The marker family is intentionally narrow. Only three behavioral variants are studied: strong explicit follow-up questions, low-density explicit questions, and low-density implicit declarative restatements. The evaluation teacher is restricted to Llama-3.3-70B-Instruct, and students are small 0.8B–1B base checkpoints fine-tuned with rank-0 LoRA. The paper therefore does not establish how the transfer pattern changes under full-parameter student training, larger students, or substantially different teaching models (Yang et al., 15 May 2026).

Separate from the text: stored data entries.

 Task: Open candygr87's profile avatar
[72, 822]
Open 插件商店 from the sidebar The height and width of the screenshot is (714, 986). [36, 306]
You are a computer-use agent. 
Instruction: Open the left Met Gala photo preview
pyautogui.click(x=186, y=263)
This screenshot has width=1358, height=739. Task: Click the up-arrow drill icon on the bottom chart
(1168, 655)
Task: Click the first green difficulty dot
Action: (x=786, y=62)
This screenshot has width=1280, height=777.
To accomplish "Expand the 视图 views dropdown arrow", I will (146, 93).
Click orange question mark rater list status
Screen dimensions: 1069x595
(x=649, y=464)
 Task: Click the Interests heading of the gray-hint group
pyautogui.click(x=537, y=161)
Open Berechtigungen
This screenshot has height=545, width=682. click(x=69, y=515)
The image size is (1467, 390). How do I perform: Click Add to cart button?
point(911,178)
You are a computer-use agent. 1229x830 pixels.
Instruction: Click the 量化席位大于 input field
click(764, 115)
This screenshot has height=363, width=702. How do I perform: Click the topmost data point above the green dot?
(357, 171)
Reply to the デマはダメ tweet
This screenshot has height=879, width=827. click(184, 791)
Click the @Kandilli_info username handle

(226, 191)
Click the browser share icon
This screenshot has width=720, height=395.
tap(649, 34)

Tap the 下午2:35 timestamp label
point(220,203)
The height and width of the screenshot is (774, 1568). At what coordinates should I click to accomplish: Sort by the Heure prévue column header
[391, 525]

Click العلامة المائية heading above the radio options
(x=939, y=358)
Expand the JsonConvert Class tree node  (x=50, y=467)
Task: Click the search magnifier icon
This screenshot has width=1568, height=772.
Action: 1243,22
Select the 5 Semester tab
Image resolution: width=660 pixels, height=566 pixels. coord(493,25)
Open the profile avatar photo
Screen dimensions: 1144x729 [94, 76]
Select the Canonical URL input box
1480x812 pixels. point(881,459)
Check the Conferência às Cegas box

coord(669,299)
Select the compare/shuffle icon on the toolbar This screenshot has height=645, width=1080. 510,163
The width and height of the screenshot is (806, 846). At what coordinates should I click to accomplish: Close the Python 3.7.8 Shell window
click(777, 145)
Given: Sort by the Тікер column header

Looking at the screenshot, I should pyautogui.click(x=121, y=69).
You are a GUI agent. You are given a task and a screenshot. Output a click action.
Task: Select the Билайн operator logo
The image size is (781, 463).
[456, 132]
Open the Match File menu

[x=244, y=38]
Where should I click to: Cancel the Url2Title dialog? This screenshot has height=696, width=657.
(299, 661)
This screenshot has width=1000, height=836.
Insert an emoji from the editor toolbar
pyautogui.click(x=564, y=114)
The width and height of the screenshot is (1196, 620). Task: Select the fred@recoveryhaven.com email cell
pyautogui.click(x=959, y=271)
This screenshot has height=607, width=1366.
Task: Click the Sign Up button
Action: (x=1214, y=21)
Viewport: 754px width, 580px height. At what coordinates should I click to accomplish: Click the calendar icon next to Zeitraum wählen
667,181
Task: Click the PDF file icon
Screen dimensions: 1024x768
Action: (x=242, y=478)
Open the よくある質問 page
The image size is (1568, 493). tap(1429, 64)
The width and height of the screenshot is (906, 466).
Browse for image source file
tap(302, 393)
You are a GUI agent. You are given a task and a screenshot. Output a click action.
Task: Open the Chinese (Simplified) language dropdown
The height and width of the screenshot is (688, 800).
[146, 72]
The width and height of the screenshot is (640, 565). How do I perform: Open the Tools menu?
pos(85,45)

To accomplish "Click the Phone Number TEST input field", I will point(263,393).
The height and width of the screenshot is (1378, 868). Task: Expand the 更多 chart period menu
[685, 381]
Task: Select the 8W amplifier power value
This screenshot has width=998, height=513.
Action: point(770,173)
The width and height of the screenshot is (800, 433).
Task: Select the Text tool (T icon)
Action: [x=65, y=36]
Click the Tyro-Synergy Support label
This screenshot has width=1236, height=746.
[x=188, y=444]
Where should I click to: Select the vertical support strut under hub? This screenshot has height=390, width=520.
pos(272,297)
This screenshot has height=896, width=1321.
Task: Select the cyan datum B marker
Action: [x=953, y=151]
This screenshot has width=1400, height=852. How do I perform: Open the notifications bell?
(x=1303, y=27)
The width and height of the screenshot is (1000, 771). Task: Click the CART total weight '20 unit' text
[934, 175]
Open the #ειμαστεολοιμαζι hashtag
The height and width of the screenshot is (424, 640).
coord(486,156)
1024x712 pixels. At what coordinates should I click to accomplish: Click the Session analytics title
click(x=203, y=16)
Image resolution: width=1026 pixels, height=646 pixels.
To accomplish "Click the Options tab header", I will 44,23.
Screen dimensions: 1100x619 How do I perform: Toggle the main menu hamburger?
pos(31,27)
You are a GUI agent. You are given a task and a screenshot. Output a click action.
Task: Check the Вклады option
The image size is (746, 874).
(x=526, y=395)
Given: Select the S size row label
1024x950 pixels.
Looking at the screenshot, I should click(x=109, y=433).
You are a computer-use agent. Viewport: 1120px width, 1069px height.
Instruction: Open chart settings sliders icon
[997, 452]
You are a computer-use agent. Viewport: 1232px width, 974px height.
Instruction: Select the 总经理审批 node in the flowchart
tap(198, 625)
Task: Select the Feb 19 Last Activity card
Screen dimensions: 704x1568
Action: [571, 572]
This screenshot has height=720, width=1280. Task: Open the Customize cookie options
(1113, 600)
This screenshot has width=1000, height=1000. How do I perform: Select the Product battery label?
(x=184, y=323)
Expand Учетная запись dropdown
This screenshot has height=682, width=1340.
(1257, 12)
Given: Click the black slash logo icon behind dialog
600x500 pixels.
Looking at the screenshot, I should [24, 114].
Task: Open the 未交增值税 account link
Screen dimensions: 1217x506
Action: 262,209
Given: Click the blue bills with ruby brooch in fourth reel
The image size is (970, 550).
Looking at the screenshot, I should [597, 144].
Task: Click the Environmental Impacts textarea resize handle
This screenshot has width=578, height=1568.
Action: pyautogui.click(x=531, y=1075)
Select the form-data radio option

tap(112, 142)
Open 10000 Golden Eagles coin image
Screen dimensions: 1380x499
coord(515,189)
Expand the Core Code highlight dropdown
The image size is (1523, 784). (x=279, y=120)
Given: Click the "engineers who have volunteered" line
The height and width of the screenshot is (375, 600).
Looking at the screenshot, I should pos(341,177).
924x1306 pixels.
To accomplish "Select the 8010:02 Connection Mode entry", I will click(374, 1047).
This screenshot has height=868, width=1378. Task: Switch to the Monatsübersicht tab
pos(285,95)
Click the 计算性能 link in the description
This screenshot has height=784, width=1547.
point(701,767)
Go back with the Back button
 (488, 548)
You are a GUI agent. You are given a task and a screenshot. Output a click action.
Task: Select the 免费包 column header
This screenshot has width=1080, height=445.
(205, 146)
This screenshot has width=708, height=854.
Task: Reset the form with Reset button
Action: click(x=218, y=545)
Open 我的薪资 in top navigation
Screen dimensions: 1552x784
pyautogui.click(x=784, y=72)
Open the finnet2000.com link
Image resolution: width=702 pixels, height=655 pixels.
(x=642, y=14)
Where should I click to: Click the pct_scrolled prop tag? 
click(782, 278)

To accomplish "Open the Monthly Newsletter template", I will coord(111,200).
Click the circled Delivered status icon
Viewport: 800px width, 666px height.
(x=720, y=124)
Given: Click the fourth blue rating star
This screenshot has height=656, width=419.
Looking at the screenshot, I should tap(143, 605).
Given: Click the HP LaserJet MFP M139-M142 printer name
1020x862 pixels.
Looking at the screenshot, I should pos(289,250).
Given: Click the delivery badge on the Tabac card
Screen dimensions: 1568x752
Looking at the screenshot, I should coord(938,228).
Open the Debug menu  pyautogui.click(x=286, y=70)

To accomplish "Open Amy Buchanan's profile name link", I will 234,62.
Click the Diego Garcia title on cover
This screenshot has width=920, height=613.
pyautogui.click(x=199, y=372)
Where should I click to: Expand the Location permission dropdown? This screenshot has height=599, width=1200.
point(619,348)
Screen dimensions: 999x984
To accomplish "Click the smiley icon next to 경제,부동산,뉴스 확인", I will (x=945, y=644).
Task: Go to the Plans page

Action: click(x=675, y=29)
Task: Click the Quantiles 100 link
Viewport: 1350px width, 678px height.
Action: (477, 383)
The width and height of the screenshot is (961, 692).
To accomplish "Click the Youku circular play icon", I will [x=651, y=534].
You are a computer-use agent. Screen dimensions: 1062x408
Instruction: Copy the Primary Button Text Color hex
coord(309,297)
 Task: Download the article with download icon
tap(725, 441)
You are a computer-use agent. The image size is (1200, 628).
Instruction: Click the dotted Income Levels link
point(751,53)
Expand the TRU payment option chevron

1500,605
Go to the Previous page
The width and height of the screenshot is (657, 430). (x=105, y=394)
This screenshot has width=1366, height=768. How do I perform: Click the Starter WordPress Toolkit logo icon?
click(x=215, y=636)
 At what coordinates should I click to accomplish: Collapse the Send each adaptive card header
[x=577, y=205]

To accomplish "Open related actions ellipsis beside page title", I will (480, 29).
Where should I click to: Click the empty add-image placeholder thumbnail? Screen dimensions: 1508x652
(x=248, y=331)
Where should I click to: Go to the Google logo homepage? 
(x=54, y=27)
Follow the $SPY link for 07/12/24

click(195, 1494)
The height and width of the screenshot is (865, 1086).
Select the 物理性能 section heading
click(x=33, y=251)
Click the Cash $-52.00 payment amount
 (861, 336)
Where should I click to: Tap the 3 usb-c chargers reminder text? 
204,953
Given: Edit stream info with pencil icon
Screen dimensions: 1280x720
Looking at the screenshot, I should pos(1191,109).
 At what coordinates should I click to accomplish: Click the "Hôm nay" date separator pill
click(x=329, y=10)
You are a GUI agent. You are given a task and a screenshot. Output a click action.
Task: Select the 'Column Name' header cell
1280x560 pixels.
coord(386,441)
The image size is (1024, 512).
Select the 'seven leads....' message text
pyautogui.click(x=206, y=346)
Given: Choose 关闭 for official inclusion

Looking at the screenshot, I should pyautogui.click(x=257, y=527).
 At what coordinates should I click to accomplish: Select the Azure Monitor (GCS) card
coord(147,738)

The held-out evaluation set is also narrowed by truncation and filtering. Although the original evaluation pool contains 1,000 prompts from Alpaca, OpenAssistant, math_train, and MBPP, only 561 shared prompts remain after filtering for length and family-specific truncation issues, especially Qwen’s longer responses. This suggests that the current evidence is strongest on a shorter-prompt regime (Yang et al., 15 May 2026).
Stealth is supported, but only within a limited user study. The paper reports that all marker variants lie within 0.22 Likert steps of baseline and that TOST, Friedman, and Bonferroni-Wilcoxon analyses support the claim that moderate-density markers do not clearly degrade user experience. The detailed study description presents a small in-lab, within-subject Latin-square design, so the evidence is best read as preliminary rather than definitive (Yang et al., 15 May 2026).
A recurrent misconception is that antidistillation watermarking must operate at the token or logit level. The interaction-layer proposal directly contradicts that assumption: it treats conversational behavior itself as the carrier. A second misconception is that such watermarks are meant to prevent distillation. In the paper’s formulation, the primary function is auditability: the defender later detects inherited behavior in a suspect student. A plausible implication is that robust provenance systems will combine interaction-layer markers with token-level, model-level, and reasoning-trace-layer defenses, because the paper explicitly presents the interaction layer as a viable and complementary design locus rather than as a replacement for the others (Yang et al., 15 May 2026).